Giornate impegnative si alternano a tappe “cuscinetto”. Il Passo Gadala (4980 m) segna la prima prova di acclimatamento—e lassù incontro un italiano in solitaria. Poi il Passo Komarula (5300 m), meno spettacolare ma affollato.
Carovane di cavalli trasportano i carichi per i campi alti; noi, per un’intera tappa, accompagniamo una mucca al villaggio successivo. Pareti mai scalate mi fanno sognare l’inverno su ghiaccio. Yak e cavalli pascolano in quota—sono loro qui a portare il campanaccio.
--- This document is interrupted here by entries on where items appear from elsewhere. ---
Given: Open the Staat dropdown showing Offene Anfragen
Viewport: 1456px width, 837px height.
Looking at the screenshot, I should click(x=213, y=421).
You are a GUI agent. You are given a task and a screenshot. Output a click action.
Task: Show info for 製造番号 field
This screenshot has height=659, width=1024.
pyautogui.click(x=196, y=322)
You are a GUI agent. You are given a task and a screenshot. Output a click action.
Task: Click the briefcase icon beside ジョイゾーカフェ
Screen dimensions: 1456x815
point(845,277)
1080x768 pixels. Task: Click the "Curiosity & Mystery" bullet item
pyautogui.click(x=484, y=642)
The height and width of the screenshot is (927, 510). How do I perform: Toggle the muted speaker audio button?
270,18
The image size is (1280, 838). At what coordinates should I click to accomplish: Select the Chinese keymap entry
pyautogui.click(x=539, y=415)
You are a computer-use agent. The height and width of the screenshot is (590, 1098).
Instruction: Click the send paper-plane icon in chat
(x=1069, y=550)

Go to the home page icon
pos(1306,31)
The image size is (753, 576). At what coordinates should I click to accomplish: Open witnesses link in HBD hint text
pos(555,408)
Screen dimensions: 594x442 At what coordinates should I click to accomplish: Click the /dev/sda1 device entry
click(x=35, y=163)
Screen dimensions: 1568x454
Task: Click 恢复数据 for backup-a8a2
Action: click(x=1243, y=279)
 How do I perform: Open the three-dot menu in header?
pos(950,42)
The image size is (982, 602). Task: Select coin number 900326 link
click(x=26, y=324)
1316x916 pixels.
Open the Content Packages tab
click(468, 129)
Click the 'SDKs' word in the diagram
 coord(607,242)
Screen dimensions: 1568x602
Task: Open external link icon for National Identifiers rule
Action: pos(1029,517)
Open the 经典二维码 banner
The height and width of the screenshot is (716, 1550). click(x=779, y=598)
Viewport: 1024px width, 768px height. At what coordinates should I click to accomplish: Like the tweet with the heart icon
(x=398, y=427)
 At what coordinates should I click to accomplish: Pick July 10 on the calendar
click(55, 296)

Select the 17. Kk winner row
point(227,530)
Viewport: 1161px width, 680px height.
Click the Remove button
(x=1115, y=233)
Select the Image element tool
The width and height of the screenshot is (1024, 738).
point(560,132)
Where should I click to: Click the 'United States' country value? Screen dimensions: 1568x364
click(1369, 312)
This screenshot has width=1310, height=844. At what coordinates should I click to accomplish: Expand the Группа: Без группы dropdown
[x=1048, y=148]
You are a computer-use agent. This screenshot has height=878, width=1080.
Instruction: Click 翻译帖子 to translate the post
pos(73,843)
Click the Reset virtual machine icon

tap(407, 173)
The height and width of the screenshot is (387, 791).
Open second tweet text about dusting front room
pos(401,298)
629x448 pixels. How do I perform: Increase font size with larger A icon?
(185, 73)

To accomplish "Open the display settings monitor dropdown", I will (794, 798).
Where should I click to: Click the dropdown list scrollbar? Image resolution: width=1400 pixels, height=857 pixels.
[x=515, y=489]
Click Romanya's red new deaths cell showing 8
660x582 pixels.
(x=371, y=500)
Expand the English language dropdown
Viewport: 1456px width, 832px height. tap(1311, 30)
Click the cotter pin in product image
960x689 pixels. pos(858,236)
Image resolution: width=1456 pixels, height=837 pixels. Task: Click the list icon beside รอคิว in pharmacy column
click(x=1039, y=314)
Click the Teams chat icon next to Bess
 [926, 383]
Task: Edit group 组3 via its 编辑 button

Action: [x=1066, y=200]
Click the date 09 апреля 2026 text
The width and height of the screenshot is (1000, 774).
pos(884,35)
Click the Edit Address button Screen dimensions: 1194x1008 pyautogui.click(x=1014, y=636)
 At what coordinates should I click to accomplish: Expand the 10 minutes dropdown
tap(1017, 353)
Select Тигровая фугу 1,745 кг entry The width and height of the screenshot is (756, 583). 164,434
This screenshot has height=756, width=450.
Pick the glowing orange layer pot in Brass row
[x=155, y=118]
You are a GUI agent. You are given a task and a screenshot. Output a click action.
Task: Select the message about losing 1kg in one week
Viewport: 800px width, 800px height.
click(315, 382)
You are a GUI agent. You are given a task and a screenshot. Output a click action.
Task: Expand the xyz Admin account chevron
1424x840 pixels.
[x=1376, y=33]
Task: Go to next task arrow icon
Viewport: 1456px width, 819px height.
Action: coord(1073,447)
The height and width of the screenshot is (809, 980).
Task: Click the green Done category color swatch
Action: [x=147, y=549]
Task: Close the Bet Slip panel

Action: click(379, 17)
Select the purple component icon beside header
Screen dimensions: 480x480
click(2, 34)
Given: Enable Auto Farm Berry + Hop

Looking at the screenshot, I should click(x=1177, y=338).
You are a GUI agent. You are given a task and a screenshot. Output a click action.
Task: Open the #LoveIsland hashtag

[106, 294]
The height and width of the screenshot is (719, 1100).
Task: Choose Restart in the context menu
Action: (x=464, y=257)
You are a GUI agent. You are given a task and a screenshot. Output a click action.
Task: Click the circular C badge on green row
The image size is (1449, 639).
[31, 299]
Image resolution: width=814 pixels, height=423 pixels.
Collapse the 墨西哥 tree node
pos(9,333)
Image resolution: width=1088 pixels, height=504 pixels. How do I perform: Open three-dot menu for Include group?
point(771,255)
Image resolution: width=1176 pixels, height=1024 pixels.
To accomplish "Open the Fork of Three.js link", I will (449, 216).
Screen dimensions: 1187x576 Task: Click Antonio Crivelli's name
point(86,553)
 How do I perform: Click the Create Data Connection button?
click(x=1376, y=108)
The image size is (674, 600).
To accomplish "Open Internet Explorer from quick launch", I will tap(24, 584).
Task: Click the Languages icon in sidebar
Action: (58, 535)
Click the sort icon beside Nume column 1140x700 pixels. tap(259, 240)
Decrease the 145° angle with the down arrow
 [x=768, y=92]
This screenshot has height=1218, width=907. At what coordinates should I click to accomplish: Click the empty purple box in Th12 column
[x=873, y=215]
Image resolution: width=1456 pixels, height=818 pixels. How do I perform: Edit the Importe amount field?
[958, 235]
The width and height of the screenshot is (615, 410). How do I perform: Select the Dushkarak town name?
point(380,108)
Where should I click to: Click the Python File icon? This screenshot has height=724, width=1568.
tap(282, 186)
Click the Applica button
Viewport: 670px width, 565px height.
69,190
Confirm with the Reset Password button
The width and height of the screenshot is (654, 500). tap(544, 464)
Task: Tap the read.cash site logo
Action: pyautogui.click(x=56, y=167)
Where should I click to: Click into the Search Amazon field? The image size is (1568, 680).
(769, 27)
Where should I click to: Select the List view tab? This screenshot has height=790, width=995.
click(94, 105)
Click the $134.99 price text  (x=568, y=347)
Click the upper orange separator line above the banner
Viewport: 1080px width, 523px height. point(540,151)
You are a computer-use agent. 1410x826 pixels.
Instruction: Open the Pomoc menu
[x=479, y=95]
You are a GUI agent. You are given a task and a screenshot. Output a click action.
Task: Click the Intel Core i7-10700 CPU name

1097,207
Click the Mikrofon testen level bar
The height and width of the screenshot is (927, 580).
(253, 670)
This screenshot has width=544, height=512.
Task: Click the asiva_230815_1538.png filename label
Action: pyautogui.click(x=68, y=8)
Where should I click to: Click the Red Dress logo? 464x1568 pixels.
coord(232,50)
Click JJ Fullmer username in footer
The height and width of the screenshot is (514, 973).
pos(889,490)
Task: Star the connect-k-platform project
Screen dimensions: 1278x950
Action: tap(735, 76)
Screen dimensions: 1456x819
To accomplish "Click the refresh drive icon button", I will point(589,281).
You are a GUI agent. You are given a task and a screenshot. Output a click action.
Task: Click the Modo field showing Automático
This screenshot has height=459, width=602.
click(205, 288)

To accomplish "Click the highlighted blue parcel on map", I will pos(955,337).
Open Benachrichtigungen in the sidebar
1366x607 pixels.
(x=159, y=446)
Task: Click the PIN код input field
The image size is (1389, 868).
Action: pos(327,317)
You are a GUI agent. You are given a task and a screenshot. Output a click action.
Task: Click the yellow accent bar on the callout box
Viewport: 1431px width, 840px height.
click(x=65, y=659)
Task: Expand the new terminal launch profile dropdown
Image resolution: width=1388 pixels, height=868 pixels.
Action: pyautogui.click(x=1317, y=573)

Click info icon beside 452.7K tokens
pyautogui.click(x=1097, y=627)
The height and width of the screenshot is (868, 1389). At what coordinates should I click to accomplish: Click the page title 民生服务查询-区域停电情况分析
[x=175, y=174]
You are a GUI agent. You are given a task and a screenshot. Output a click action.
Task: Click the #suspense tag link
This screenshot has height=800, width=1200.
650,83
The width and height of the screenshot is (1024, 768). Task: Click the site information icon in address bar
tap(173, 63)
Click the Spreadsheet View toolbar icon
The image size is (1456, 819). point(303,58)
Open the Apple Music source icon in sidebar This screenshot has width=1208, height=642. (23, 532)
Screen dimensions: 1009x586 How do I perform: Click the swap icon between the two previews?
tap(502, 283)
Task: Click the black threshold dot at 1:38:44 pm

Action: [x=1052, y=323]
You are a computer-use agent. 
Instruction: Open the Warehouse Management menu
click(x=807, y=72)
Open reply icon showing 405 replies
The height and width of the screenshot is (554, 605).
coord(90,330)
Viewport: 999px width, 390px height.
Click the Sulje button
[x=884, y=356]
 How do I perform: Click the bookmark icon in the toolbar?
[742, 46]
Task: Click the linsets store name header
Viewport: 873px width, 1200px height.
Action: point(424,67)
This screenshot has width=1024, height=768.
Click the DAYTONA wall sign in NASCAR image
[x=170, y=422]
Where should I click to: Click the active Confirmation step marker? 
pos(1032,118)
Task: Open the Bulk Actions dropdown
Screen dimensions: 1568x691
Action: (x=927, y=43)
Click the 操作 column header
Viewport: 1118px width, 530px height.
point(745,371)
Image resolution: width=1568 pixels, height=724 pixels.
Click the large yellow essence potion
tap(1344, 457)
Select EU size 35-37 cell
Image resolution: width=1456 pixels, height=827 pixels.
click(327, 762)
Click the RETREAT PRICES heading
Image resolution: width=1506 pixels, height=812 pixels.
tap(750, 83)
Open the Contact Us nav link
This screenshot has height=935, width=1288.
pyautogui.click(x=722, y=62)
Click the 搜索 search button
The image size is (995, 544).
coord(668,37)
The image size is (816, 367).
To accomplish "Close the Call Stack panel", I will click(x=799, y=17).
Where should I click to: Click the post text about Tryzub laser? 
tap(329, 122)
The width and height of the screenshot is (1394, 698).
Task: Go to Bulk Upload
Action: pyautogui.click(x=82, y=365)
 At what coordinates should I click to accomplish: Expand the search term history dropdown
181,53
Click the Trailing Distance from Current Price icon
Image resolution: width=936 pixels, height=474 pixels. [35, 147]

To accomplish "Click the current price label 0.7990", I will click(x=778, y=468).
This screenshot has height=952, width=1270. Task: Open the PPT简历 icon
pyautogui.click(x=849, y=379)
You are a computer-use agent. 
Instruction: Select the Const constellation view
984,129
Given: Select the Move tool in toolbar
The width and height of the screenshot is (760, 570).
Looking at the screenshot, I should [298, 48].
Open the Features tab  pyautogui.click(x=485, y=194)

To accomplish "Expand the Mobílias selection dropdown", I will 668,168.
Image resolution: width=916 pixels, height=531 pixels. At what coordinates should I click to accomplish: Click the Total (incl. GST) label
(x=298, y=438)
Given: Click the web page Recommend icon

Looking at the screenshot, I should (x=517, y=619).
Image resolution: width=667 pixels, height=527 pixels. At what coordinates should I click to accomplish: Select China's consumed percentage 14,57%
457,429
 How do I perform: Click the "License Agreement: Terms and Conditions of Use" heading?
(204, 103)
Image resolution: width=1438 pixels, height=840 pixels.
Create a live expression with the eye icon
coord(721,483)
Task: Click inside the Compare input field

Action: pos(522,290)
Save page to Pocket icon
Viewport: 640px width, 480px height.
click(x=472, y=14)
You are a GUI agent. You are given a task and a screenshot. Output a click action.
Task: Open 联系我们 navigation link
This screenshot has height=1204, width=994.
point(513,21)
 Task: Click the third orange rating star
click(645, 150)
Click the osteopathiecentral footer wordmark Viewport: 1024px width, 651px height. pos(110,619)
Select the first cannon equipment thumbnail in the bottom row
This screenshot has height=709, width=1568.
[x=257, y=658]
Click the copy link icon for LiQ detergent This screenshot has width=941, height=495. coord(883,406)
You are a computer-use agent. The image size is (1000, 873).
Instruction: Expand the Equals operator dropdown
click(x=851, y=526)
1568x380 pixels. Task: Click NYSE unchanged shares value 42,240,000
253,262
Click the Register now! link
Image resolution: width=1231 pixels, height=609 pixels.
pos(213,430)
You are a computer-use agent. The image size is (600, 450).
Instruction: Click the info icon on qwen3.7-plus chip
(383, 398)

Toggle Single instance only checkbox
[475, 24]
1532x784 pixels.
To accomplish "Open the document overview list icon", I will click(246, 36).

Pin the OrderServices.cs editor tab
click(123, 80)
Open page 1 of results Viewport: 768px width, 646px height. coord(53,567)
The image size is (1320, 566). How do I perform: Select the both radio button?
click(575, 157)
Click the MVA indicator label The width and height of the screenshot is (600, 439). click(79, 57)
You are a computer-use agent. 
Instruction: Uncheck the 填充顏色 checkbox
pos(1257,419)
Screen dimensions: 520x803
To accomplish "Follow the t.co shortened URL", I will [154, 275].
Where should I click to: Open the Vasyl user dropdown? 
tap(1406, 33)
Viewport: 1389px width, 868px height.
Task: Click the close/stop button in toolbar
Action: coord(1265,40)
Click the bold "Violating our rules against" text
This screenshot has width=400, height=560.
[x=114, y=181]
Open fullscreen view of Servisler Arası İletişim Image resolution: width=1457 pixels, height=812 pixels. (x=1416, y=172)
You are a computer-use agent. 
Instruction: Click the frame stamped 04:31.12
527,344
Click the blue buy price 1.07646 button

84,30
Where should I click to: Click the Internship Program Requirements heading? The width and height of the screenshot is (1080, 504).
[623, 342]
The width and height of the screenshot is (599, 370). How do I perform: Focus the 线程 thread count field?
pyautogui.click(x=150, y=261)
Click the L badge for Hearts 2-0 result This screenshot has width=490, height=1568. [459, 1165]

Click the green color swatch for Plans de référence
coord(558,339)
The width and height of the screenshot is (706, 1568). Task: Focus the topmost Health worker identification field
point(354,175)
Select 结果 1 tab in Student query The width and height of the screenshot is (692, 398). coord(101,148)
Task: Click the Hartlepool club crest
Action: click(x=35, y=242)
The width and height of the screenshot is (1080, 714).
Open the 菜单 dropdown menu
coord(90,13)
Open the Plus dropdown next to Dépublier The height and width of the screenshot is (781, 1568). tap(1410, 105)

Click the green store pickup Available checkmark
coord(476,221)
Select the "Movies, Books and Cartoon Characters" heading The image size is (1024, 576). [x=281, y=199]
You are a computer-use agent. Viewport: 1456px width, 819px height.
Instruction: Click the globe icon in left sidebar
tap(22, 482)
Un sole cocente ci costringe a chilometri di marcia finché un camioncino pieno di viveri (e un frigorifero!) ci offre un passaggio. La vera sfida arriva dopo il secondo passo: frane ci obbligano a calarci al fiume e superare decine di guadi; gli ultimi tre con scarpe e calze fradice. Ma l’auto ci attendeva a fondo valle, pronta per la prossima avventura.
– Fabrizio Rovella
Montagne da scalare ne abbiamo? Direi proprio di sì.
Atterrato nella capitale del Ladakh dopo 9 ore di volo notturno, affronto la quota: 3600 m. Camminate leggere mi aiutano ad acclimatarmi.
Bandiere di preghiera, stupa e il saluto Giulè mi accolgono. Profumo d’incenso e la prima passeggiata lungo il fiume Indo riempiono di emozione.
– Fabrizio Rovella
Già il viaggio in auto vale tutto il viaggio. Piste che tagliano la montagna a strapiombo su fiumi impetuosi, proprio come nei documentari. Scavatrici pronte a liberare la strada da frane quasi quotidiane.
L’arrivo a Padum, capitale dello Zanskar, è quasi una liberazione. Ospite del nipote di Targais e della sua famiglia: un’ospitalità da Mille e una notte. Ovunque thermos di tè e manicaretti a pranzo e cena. La pasta fatta in casa è la mia preferita—Algeria e Romagna insegnano; e mi torna alla mente quando la preparavo a Natale con la mia cara nonna.
Fremito collettivo per l’arrivo della più importante figura del buddhismo. L’intera popolazione in abiti tradizionali fa sembrare il viaggio sospeso nel tempo. Profumo d’incenso e un arcobaleno a ciel sereno durante la preghiera.
Due trekking molto belli, sempre visitando monasteri e parlando con i monaci. Viaggiatori da Repubblica Ceca, Germania, Italia, Francia, Giappone e da tutta l’India. Tantissimi motociclisti sulla mitica Royal Enfield.
Signore che lavorano a maglia davanti ai negozietti, producendo fasce in lana colorata. Bandierine di preghiera ovunque: il vento porterà il mantra nel mondo.
Quindici giorni pieni. Al ritorno in auto, un altro passo a 5000 m. Preferisco a piedi: avvicinamento più graduale. Ma il Ladakh mi attende per il “baby trek”.
Primo giorno: 9 km di saliscendi impegnativi. I due successivi, più tranquilli. Gran finale con la home stay TORO e un monaco buddhista che salmodia leggendo da un vecchissimo libro. Tè nero a litri prima, durante e dopo i trekking.
Shopping di souvenir: fasce in lana, calamite, magliette, bandierine, patch, adesivi, incenso.
Ora che il racconto sul blog è finito, spero sia piaciuto a tutti. Grazie per avermi seguito in questa ennesima avventura. Alla prossima.